原文:
----
01背包问题
特点: 每件物品最多用一次,可以不用
N件物品,容量为V的背包。每件物品只能用一次。
朴素做法:
#include<bits/stdc++.h>
using namespace std;
const int N = 1010;
int f[N][N];
int v[N], w[N];
int n, m;
int main()
{
cin >> n >> m;
for (int i = 1; i <= n; i++) cin >> v[i] >> w[i];
for (int i = 1; i <= n; i++) {
for (int j = 1; j <= m; j++) {
f[i][j] = f[i - 1][j];
if (j >= v[i]) f[i][j] = max(f[i][j], f[i - 1][j - v[i]] + w[i]);
}
}
cout << f[n][m] << endl;
}
优化后的代码:
#include<bits/stdc++.h>
using namespace std;
const int N = 1010;
int f[N];
int v[N], w[N];
int n, m;
int main()
{
cin >> n >> m;
for (int i = 1; i <= n; i ++ ) cin >> v[i] >> w[i];
for (int i = 1; i <= n; i++) {
for (int j = m; j >= v[i]; j--) {
f[j] = max(f[j], f[j - v[i]] + w[i]);
}
}
cout << f[m] << endl;
}
完全背包问题
每件物品有无限多个
朴素做法
//会超时
#include <iostream>
#include <algorithm>
using namespace std;
const int N = 1010;
int f[N][N];
int v[N],w[N];
int n,m;
int main()
----
任务列表:
1) 根据背包问题原文回答下列问题:
(a) 01背包问题中,每件物品最多能用几次?
(b) 01背包"优化后的代码"里,内层循环的 j 从哪个值开始,一直循环到什么条件不再满足?
(c) 完全背包问题中,每件物品有多少个?
2) 从背包问题原文的最后一行之后接着往下写。

给定数据:
----
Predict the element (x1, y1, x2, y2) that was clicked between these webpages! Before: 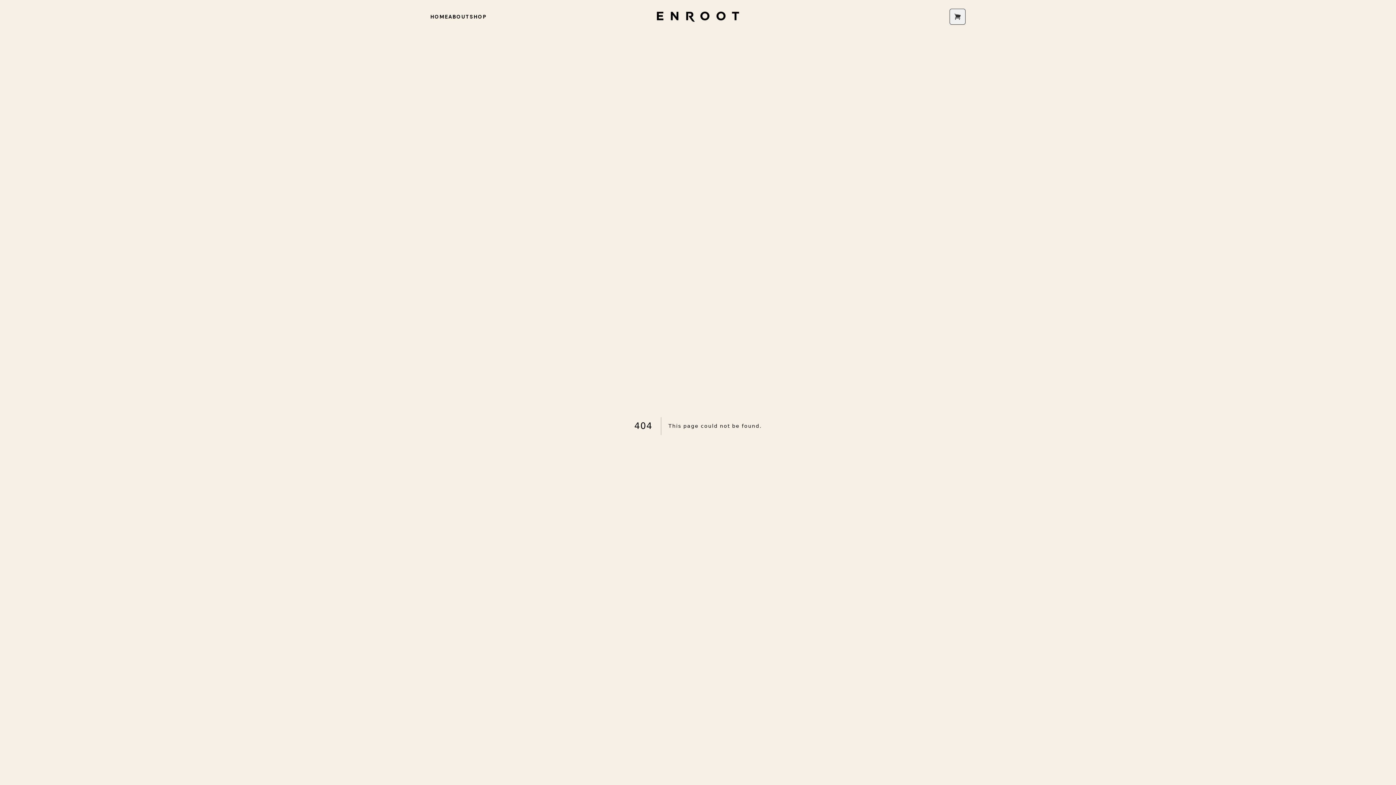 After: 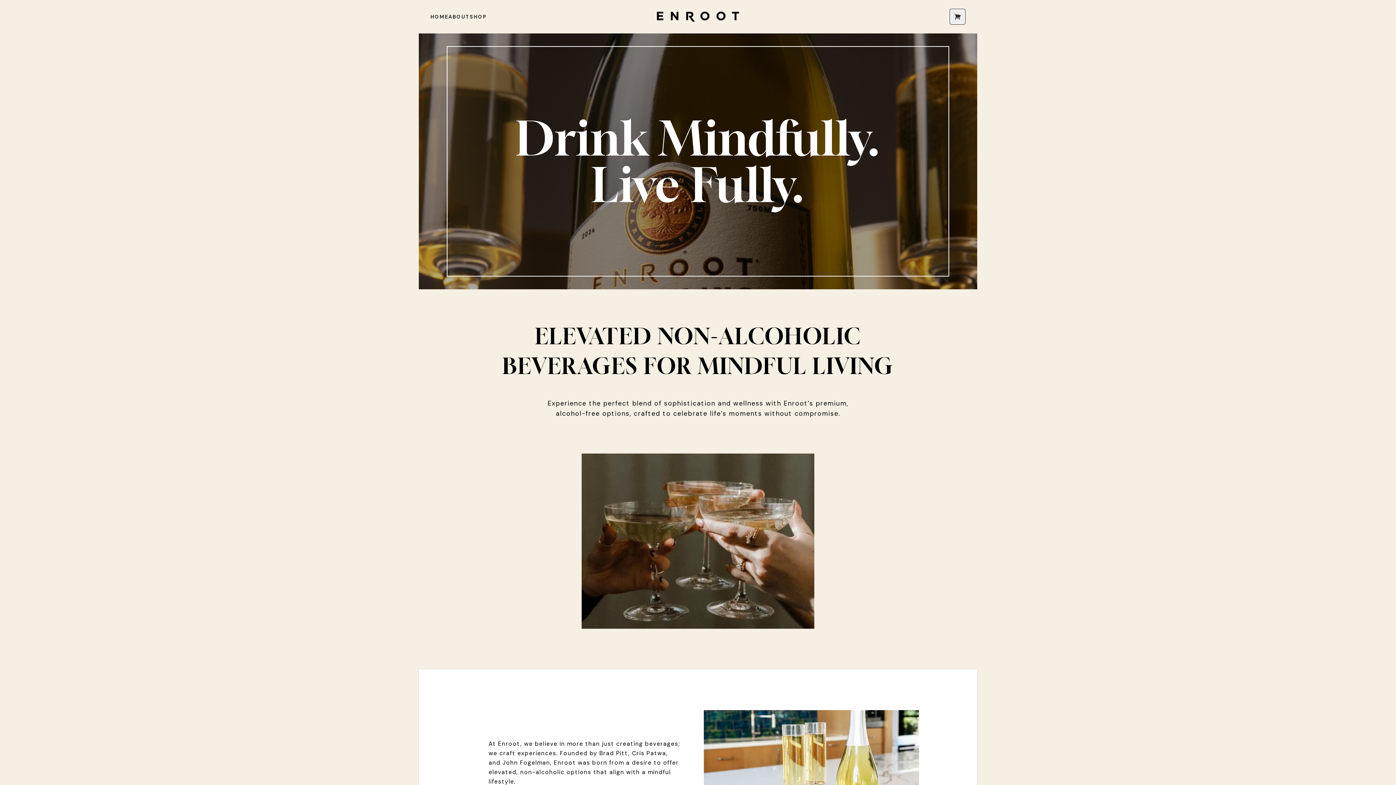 Action: bbox: (448, 12, 469, 21) label: ABOUT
----
参考答案:
1)
(a) 最多用一次,也可以不用。
(b) j 从 m 开始递减,直到 j >= v[i] 不再成立。
(c) 无限多个。

2)
{
cin>>n>>m;
for(int i = 1;i<=n;i++) cin>>v[i]>>w[i];
for(int i = 1;i<=n;i++)
for(int j = 0; j <= m;j++)
for(int k=0;v[i]*k<=j;k++)
f[i][j] = max(f[i][j],f[i-1][j-k*v[i]]+k*w[i]);
cout<<f[n][m]<<endl;
return 0;
}
优化算法(对比0-1背包的朴素做法)
#include <iostream>
#include <algorithm>
using namespace std;
const int N = 1010;
int f[N][N];
int v[N],w[N];
int n,m;
int main()
{
cin>>n>>m;
for(int i = 1;i<=n;i++) cin>>v[i]>>w[i];
for(int i = 1;i<=n;i++)
for(int j = 0; j <= m;j++)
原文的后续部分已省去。